▸ 作業指示 1: 検討用の文章から、「自身の行く末についても、不安が尽きない。」から「持たないんです」(浜田さん)」までを、後者も含めて一字一句変えずに書き出して再掲すること。
▸ 作業指示 2:
検討用の文章をもとに、次の問いに答えること。
(a) 不動産屋は土地代がどのくらいになると言ったか。
(b) 浜田さんは、自身の収入が今後どうなると述べているか。
(c) 「医療崩壊」が顕在化している例として挙げられているのは何か。

「この状態では借金もできないし、借りられても返す宛がない。死んだ父が建てた家に、母親が逝くまでは住み続けたいと思っていましたが、もう売るしかない。築20年経っていて、上物(建物)の価値はほぼゼロ。土地代が数百万にはなると不動産屋に言われました。売却して、そのお金で母親には施設に入ってもらう予定です。でも、コロナだから、入所のハードルがどこも高くて」(浜田さん)
自身の行く末についても、不安が尽きない。
「母のことが好きでしたから、なんとか最後までと思っていたので情けなくて……。私も一人暮らしとなりますが、収入はゼロになる。もうバイトができる年齢でもありません。恵まれた生活をしていたわけでもなく、静かにひっそり暮らしていただけなのに……。GoToイートが再開されるという報道もありましたが、世間の反応は冷ややか。私だってこの状況で、外食したいとは思わない。ワクチンがあれば、数ヶ月後には良くなっている……どうしてもそう思えず、それまで持たないんです」(浜田さん)
緊急事態宣言下でも、都市には人が溢れ、通勤客や買い物客が行き交っている。感染が再拡大しているといっても、自分の周囲には感染して死にそうになった人はいないからたいしたことない、そう思う人が少なくないのだろう。本当は、交通事故に遭って救急車を呼んでも救急患者がたらい回しにされ収容先が決まらないなど「医療崩壊」が顕在化している現実もあるのだが、その深刻さは人々には届かない。この状況をよくするには、社会全体で感染対策を徹底するしかないのだが、少しくらい問題ないだろうと考える人が増え、もはや「感染爆発」まで秒読みの状態。同時に、困窮者の数も、爆発的に増えつつあるのだ。
緊急事態宣言の深刻さを真面目に受け止める人が増えない限り、この不自由な状態は長引くことになる。そしてその裏では、声も上げられず、ひっそりと全てのことを諦めざるを得ない状況へ追い込まれる人が、続々現れ始めている。

▸ 入力データ:
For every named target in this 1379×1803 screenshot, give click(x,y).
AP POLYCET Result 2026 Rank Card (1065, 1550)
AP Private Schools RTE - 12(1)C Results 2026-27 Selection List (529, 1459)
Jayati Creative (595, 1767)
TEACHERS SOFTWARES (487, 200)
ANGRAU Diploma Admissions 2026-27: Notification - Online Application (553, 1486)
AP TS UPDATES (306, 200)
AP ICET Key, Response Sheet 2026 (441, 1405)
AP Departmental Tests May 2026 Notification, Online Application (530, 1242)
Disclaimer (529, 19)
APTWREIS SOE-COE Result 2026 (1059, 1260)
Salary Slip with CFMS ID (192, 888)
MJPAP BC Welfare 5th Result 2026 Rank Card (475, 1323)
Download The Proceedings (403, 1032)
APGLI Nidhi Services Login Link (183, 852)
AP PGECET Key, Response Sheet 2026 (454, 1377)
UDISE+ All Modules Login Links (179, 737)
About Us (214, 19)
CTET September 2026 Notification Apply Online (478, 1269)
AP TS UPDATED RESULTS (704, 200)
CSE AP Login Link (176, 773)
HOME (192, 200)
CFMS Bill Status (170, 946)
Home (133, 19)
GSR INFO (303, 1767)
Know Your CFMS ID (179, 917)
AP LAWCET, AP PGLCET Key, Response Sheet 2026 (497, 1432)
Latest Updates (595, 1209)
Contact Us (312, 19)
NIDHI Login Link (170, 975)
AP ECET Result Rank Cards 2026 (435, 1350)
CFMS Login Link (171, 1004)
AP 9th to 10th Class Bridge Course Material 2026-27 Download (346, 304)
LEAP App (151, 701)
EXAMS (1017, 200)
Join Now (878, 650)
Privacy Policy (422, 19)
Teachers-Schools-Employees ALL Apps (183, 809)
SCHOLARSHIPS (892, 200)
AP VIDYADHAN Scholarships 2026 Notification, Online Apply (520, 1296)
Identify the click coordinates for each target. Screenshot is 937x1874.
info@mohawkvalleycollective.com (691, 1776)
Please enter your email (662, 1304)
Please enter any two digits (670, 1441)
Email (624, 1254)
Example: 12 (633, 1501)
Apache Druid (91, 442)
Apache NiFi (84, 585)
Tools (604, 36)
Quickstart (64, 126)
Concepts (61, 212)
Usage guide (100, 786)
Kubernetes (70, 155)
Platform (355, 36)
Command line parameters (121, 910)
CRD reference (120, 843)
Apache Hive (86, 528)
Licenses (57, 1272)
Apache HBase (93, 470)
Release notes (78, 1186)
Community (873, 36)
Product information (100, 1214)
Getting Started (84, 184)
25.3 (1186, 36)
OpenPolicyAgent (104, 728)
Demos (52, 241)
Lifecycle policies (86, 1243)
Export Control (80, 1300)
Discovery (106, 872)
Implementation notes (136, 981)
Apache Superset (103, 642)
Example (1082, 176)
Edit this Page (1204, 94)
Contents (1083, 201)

▸ 演習の出力 1:
自身の行く末についても、不安が尽きない。
「母のことが好きでしたから、なんとか最後までと思っていたので情けなくて……。私も一人暮らしとなりますが、収入はゼロになる。もうバイトができる年齢でもありません。恵まれた生活をしていたわけでもなく、静かにひっそり暮らしていただけなのに……。GoToイートが再開されるという報道もありましたが、世間の反応は冷ややか。私だってこの状況で、外食したいとは思わない。ワクチンがあれば、数ヶ月後には良くなっている……どうしてもそう思えず、それまで持たないんです」(浜田さん)

▸ 演習の出力 2:
(a) 数百万
(b) ゼロになる
(c) 交通事故に遭って救急車を呼んでも、救急患者がたらい回しにされて収容先が決まらないこと